# WHAT IS EXPECTED
Your job is to set down the stretch of entries that opens with the line containing "Image resolution: width=768" and closes with the line containing "Screen dimensions: 1910x1000". Keep both end lines, copy each exactly, and add nothing.

# GIVEN RECORDS
┌──
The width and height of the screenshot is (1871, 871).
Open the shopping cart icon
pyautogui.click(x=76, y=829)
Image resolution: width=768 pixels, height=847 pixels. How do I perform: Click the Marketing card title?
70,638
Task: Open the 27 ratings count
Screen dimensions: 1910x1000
└──
┌──
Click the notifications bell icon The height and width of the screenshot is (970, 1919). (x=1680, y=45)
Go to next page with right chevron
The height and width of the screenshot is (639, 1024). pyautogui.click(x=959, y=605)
└──
# OUTPUT OF THE TASK
Image resolution: width=768 pixels, height=847 pixels. How do I perform: Click the Marketing card title?
70,638
Task: Open the 27 ratings count
Screen dimensions: 1910x1000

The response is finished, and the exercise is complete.